The Nigerian minister of information some years ago called a press conference and said, “I have a piece of extraordinary good news for you. Censorship is abolished. You are free to write whatever you like.” Jubilation. Then the minister added, “Except for one thing—you are forbidden to write that censorship has ended because officially it has never existed. So do not write a word about censorship unless you would like it reintroduced.” The Cuban writer Jorge Valls, here with us at this congress, free after twenty years, smuggled out a message from his cell in Bonito: “I need you, though I do not see you. Perhaps everything could begin again…. Eight swallows are courting me now….” On the road to the labor camp and the prison cell, we recognize the anxiety leading to self-censorship, the invisible violence against oneself that is not merely restraining literary creation as censorship does, but prevents it from seeing the light at all. Literature is on a collision course with the authorities, not because writers always speak for freedom—they do not—but because they create in their world people who could observe, reason, and make essential choices between themselves. Autocrats wish their people to feel unworthy of justice, private life, and independent thinking. The valuable literature tries to counteract people’s belittling and despising of themselves, and that means trouble.
A task for literature is to make people realize they are not powerless. Therefore censorship hits not only writers but readers most of all. When a reader is denied access to a book, his freedom is menaced, his possibility to glimpse truth diminished. Just as one can store nuclear weapons, one can, by silencing truth, store hypocrisy, stupidity, immorality, so that they are glued together into a wall hard to penetrate. And that creates endless individual suffering. The censor fears the unconventional and divergent even when it is not politically charged: thus the mistrust of the kind of literature that tries to break new ground. Perhaps true works of art are always critical and attack what openly or unconsciously is taboo in society.
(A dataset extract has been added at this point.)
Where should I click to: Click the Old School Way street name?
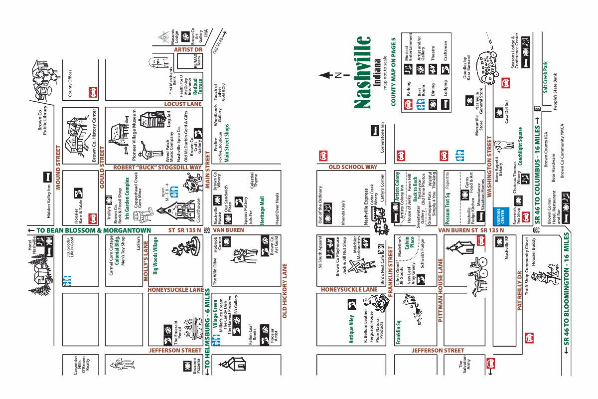(352, 167)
Art has become a reservoir for freedom in a time more and more unfree. Unfree not in a purely physical but in a spiritual sense, because so much is explained as socially or genetically given patterns of behavior. Thus it becomes more difficult to have a relation to one’s environment that is at once private and responsible. Existence becomes a cage. Then art is a breathing space for the individual, for within that sphere man is still magnificent, enigmatic, and inexhaustible.